Word and item position data:
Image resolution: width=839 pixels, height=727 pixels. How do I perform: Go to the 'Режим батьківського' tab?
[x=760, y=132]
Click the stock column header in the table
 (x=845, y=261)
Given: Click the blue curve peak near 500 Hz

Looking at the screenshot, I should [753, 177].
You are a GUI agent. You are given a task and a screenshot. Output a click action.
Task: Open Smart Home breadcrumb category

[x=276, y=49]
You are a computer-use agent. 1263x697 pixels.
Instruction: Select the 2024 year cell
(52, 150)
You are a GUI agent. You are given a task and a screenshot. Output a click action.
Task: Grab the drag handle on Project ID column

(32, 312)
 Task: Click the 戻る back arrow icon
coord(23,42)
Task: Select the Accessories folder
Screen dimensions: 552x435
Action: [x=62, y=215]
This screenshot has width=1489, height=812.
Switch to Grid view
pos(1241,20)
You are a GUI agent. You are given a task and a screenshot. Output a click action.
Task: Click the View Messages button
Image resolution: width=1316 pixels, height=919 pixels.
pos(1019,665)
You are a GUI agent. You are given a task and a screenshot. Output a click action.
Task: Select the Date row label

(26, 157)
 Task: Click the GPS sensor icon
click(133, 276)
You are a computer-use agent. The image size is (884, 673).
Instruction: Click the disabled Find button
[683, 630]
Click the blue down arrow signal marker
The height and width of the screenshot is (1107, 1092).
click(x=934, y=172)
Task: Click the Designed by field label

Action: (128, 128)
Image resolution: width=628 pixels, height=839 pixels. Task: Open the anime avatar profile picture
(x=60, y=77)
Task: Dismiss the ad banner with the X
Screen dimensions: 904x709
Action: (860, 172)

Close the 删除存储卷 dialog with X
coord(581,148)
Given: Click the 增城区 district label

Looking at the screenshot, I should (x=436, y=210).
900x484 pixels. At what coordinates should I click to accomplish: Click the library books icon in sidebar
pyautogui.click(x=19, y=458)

WHAT TO PRODUCE:
Gather every line of the material above that contains the string "button", treating uppercase and lowercase as different, and copy each one.

EXERCISE SOLUTION:
Task: Click the View Messages button
Instruction: Click the disabled Find button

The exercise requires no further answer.